Learning nonlinear feedforward: a Gaussian Process Approach Applied to a Printer with Friction
Max van Meer, Maurice Poot, Jim Portegies, Tom Oomen

TL;DR
This paper presents a Gaussian Process-based method for identifying inverse models of nonlinear systems, specifically applied to a printer with friction, resulting in improved tracking performance over linear feedforward methods.
Contribution
It introduces a novel Gaussian Process approach for modeling inverse nonlinear systems directly from input-output data, suitable for unknown system structures.
Findings
Enhanced tracking accuracy on a consumer printer with friction.
Gaussian Process inverse models outperform linear feedforward.

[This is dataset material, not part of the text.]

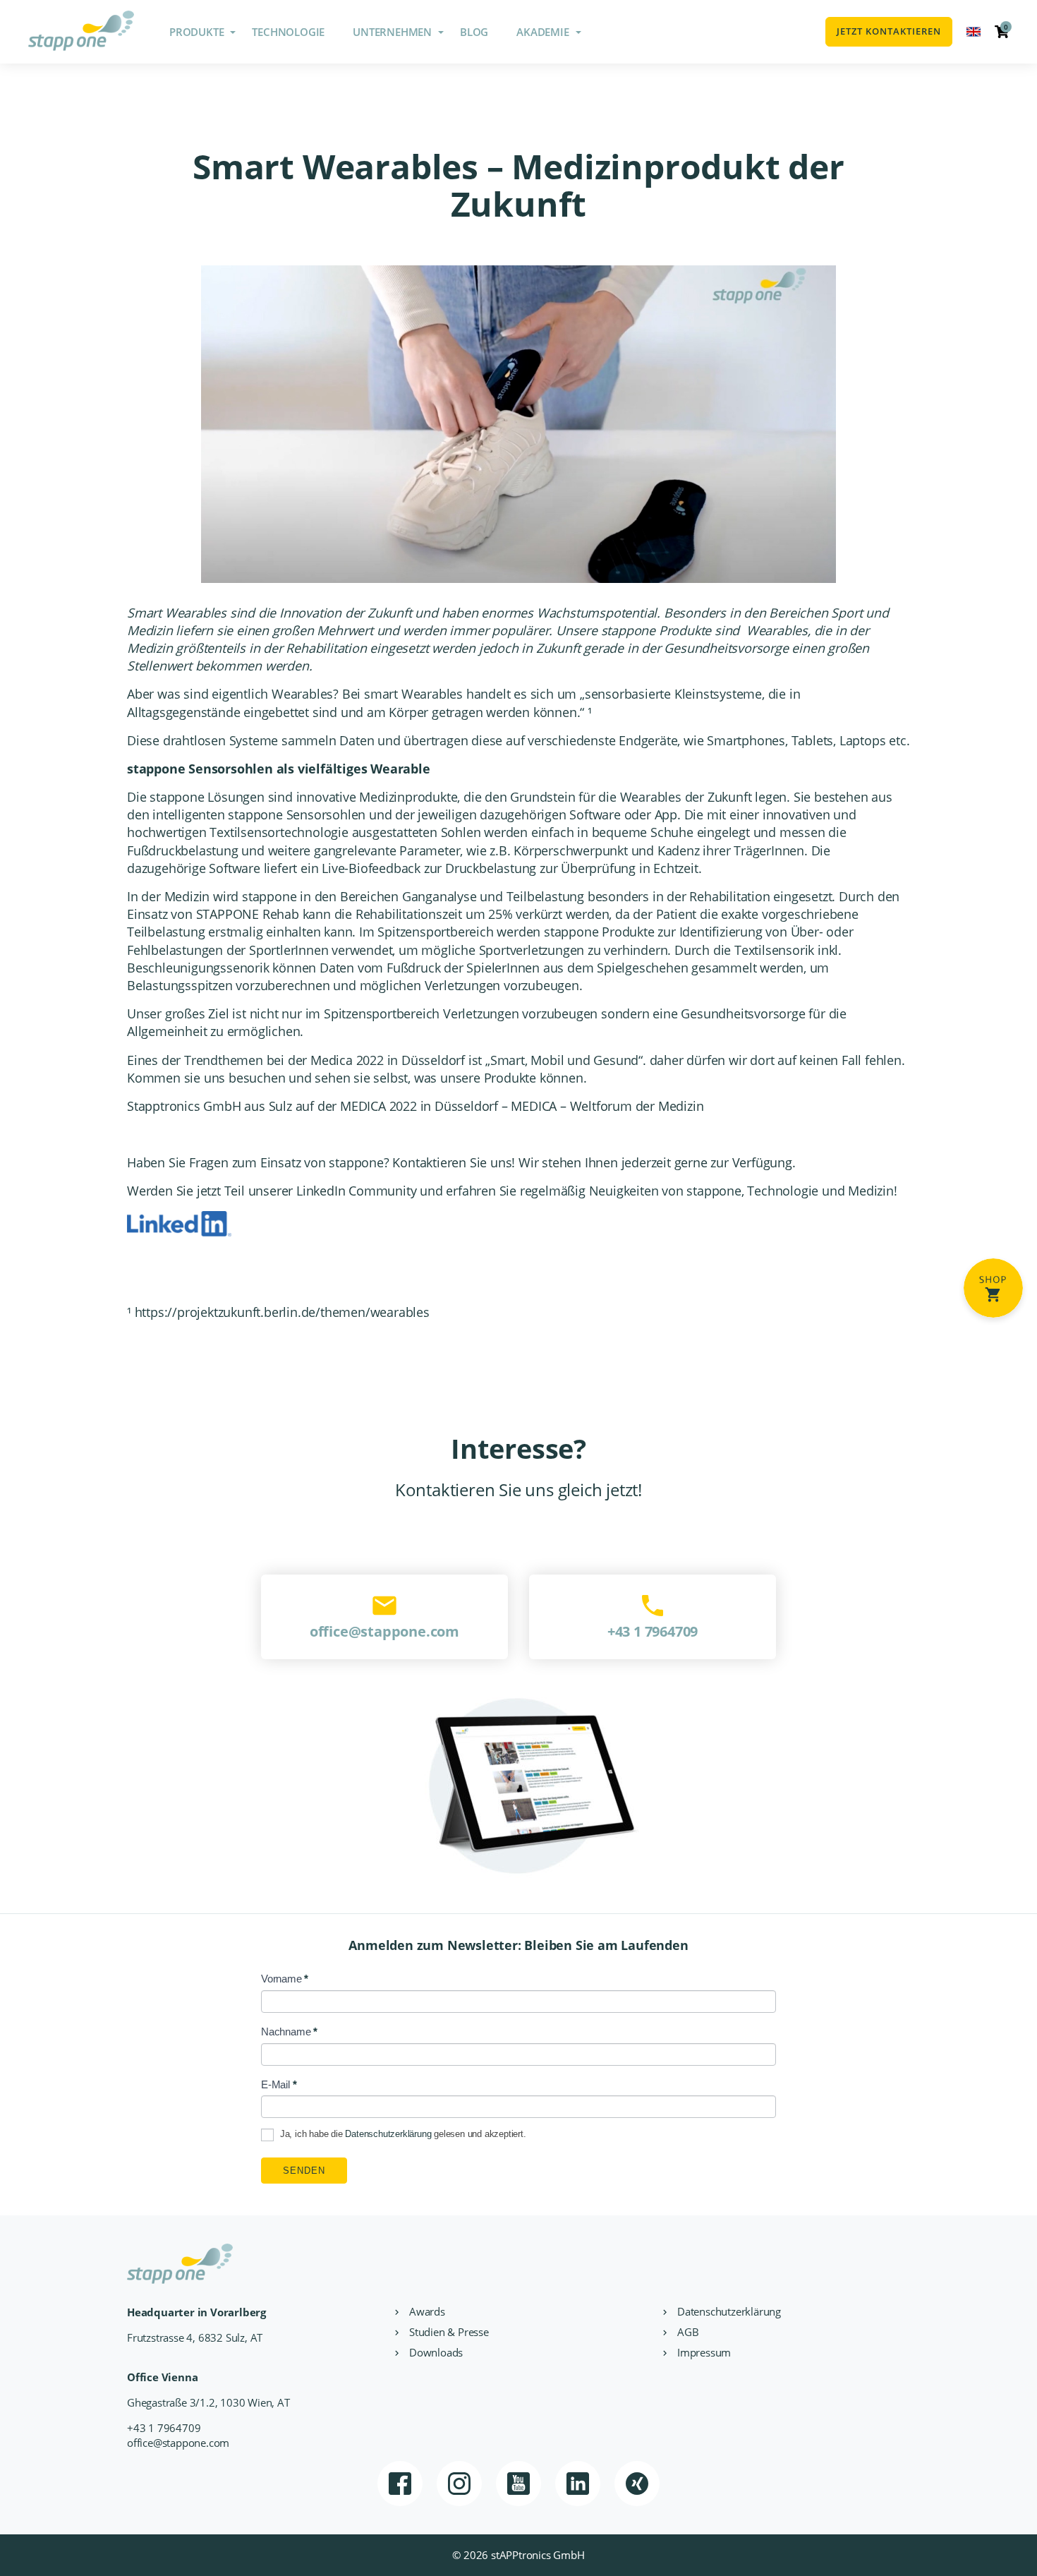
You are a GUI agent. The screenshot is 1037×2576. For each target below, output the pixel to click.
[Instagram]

Method validated through experimental results.
Abstract
Feedforward control is essential to achieving good tracking performance in positioning systems. The aim of this paper is to develop an identification strategy for inverse models of systems with nonlinear dynamics of unknown structure using input-output data, which directly delivers feedforward signals for a-priori unknown tasks. To this end, inverse systems are regarded as noncausal nonlinear finite impulse response (NFIR) systems and modeled as a Gaussian Process with a stationary kernel function that imposes properties such as smoothness and periodicity. The approach is validated experimentally on a consumer printer with friction and shown to lead to improved tracking performance with respect to linear feedforward.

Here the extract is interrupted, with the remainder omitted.